Task details: Every line of the data should be retyped with no difference from the original.

[Extracted records]
*** Begin section ***

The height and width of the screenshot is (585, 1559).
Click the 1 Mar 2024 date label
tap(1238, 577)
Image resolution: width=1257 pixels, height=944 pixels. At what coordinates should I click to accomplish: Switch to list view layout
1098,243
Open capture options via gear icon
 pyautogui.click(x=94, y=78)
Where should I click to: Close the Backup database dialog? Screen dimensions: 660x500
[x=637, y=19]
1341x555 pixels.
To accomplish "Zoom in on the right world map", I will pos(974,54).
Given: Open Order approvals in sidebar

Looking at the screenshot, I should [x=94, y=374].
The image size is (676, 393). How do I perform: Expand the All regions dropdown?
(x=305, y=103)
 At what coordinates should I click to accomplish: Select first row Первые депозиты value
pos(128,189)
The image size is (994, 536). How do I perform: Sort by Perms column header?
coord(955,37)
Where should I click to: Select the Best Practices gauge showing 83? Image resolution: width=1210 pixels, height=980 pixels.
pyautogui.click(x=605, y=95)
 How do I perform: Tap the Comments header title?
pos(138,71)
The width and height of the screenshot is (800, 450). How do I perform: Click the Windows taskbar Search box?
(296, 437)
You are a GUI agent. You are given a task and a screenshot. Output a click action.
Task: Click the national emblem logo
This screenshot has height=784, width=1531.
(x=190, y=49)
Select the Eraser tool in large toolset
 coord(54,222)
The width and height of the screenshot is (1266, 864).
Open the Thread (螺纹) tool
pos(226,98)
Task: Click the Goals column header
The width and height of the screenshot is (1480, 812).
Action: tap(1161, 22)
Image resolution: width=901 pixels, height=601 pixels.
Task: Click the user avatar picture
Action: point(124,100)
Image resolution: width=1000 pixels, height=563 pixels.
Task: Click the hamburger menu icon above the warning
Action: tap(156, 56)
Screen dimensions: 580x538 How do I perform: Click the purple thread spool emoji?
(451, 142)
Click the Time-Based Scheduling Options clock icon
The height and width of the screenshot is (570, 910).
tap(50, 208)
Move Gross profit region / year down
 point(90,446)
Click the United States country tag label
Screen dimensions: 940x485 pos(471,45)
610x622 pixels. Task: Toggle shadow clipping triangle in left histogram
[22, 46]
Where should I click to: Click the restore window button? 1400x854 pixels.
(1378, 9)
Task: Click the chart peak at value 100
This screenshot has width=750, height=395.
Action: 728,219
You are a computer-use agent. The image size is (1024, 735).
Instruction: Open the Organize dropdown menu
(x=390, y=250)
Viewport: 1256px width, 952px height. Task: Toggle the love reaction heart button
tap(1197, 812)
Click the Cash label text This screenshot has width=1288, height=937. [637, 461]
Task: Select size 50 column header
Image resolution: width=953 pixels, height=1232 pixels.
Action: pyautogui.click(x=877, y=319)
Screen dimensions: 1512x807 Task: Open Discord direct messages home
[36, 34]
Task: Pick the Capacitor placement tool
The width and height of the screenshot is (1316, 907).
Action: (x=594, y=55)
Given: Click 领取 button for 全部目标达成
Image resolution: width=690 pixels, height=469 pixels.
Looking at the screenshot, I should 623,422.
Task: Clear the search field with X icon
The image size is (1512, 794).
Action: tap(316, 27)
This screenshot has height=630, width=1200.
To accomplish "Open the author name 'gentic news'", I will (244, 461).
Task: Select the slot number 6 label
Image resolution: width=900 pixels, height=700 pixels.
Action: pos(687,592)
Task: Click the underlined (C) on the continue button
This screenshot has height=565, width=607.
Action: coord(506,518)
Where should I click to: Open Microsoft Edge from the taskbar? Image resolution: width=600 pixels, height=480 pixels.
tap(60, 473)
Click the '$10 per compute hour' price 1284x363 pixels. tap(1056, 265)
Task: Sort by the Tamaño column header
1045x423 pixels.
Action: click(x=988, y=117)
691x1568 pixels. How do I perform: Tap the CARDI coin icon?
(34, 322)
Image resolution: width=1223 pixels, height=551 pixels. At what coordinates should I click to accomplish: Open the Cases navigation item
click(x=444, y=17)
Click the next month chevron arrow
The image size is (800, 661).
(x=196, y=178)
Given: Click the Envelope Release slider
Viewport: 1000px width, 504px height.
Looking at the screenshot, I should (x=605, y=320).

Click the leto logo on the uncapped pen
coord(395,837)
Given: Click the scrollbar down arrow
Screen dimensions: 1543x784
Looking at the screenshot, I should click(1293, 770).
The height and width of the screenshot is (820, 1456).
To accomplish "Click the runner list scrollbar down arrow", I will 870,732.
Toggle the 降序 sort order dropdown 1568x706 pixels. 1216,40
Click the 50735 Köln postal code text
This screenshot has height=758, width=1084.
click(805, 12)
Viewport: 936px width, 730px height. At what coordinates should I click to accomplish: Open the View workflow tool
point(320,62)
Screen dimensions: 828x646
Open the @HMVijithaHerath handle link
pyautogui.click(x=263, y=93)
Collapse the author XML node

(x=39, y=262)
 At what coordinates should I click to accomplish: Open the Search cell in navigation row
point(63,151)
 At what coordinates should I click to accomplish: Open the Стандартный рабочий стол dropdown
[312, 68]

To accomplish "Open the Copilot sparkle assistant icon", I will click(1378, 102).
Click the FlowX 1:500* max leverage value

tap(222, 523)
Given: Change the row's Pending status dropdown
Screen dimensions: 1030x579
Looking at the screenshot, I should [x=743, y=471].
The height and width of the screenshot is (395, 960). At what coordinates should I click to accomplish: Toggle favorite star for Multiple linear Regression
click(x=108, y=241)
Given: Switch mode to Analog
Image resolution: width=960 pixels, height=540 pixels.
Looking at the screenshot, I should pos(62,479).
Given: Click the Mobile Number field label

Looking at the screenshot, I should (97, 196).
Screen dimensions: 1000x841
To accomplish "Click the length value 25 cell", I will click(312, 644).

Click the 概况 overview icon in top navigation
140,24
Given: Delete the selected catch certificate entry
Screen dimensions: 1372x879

*** End section ***

Answer section:
The height and width of the screenshot is (585, 1559).
Click the 1 Mar 2024 date label
tap(1238, 577)
Image resolution: width=1257 pixels, height=944 pixels. At what coordinates should I click to accomplish: Switch to list view layout
1098,243
Open capture options via gear icon
 pyautogui.click(x=94, y=78)
Where should I click to: Close the Backup database dialog? Screen dimensions: 660x500
[x=637, y=19]
1341x555 pixels.
To accomplish "Zoom in on the right world map", I will pos(974,54).
Given: Open Order approvals in sidebar

Looking at the screenshot, I should [x=94, y=374].
The image size is (676, 393). How do I perform: Expand the All regions dropdown?
(x=305, y=103)
 At what coordinates should I click to accomplish: Select first row Первые депозиты value
pos(128,189)
The image size is (994, 536). How do I perform: Sort by Perms column header?
coord(955,37)
Where should I click to: Select the Best Practices gauge showing 83? Image resolution: width=1210 pixels, height=980 pixels.
pyautogui.click(x=605, y=95)
 How do I perform: Tap the Comments header title?
pos(138,71)
The width and height of the screenshot is (800, 450). How do I perform: Click the Windows taskbar Search box?
(296, 437)
You are a GUI agent. You are given a task and a screenshot. Output a click action.
Task: Click the national emblem logo
This screenshot has height=784, width=1531.
(x=190, y=49)
Select the Eraser tool in large toolset
 coord(54,222)
The width and height of the screenshot is (1266, 864).
Open the Thread (螺纹) tool
pos(226,98)
Task: Click the Goals column header
The width and height of the screenshot is (1480, 812).
Action: tap(1161, 22)
Image resolution: width=901 pixels, height=601 pixels.
Task: Click the user avatar picture
Action: point(124,100)
Image resolution: width=1000 pixels, height=563 pixels.
Task: Click the hamburger menu icon above the warning
Action: tap(156, 56)
Screen dimensions: 580x538 How do I perform: Click the purple thread spool emoji?
(451, 142)
Click the Time-Based Scheduling Options clock icon
The height and width of the screenshot is (570, 910).
tap(50, 208)
Move Gross profit region / year down
 point(90,446)
Click the United States country tag label
Screen dimensions: 940x485 pos(471,45)
610x622 pixels. Task: Toggle shadow clipping triangle in left histogram
[22, 46]
Where should I click to: Click the restore window button? 1400x854 pixels.
(1378, 9)
Task: Click the chart peak at value 100
This screenshot has width=750, height=395.
Action: 728,219
You are a computer-use agent. The image size is (1024, 735).
Instruction: Open the Organize dropdown menu
(x=390, y=250)
Viewport: 1256px width, 952px height. Task: Toggle the love reaction heart button
tap(1197, 812)
Click the Cash label text This screenshot has width=1288, height=937. [637, 461]
Task: Select size 50 column header
Image resolution: width=953 pixels, height=1232 pixels.
Action: pyautogui.click(x=877, y=319)
Screen dimensions: 1512x807 Task: Open Discord direct messages home
[36, 34]
Task: Pick the Capacitor placement tool
The width and height of the screenshot is (1316, 907).
Action: (x=594, y=55)
Given: Click 领取 button for 全部目标达成
Image resolution: width=690 pixels, height=469 pixels.
Looking at the screenshot, I should 623,422.
Task: Clear the search field with X icon
The image size is (1512, 794).
Action: tap(316, 27)
This screenshot has height=630, width=1200.
To accomplish "Open the author name 'gentic news'", I will (244, 461).
Task: Select the slot number 6 label
Image resolution: width=900 pixels, height=700 pixels.
Action: pos(687,592)
Task: Click the underlined (C) on the continue button
This screenshot has height=565, width=607.
Action: coord(506,518)
Where should I click to: Open Microsoft Edge from the taskbar? Image resolution: width=600 pixels, height=480 pixels.
tap(60, 473)
Click the '$10 per compute hour' price 1284x363 pixels. tap(1056, 265)
Task: Sort by the Tamaño column header
1045x423 pixels.
Action: click(x=988, y=117)
691x1568 pixels. How do I perform: Tap the CARDI coin icon?
(34, 322)
Image resolution: width=1223 pixels, height=551 pixels. At what coordinates should I click to accomplish: Open the Cases navigation item
click(x=444, y=17)
Click the next month chevron arrow
The image size is (800, 661).
(x=196, y=178)
Given: Click the Envelope Release slider
Viewport: 1000px width, 504px height.
Looking at the screenshot, I should (x=605, y=320).

Click the leto logo on the uncapped pen
coord(395,837)
Given: Click the scrollbar down arrow
Screen dimensions: 1543x784
Looking at the screenshot, I should click(1293, 770).
The height and width of the screenshot is (820, 1456).
To accomplish "Click the runner list scrollbar down arrow", I will 870,732.
Toggle the 降序 sort order dropdown 1568x706 pixels. 1216,40
Click the 50735 Köln postal code text
This screenshot has height=758, width=1084.
click(805, 12)
Viewport: 936px width, 730px height. At what coordinates should I click to accomplish: Open the View workflow tool
point(320,62)
Screen dimensions: 828x646
Open the @HMVijithaHerath handle link
pyautogui.click(x=263, y=93)
Collapse the author XML node

(x=39, y=262)
 At what coordinates should I click to accomplish: Open the Search cell in navigation row
point(63,151)
 At what coordinates should I click to accomplish: Open the Стандартный рабочий стол dropdown
[312, 68]

To accomplish "Open the Copilot sparkle assistant icon", I will click(1378, 102).
Click the FlowX 1:500* max leverage value

tap(222, 523)
Given: Change the row's Pending status dropdown
Screen dimensions: 1030x579
Looking at the screenshot, I should [x=743, y=471].
The height and width of the screenshot is (395, 960). At what coordinates should I click to accomplish: Toggle favorite star for Multiple linear Regression
click(x=108, y=241)
Given: Switch mode to Analog
Image resolution: width=960 pixels, height=540 pixels.
Looking at the screenshot, I should pos(62,479).
Given: Click the Mobile Number field label

Looking at the screenshot, I should (97, 196).
Screen dimensions: 1000x841
To accomplish "Click the length value 25 cell", I will click(312, 644).

Click the 概况 overview icon in top navigation
140,24
Given: Delete the selected catch certificate entry
Screen dimensions: 1372x879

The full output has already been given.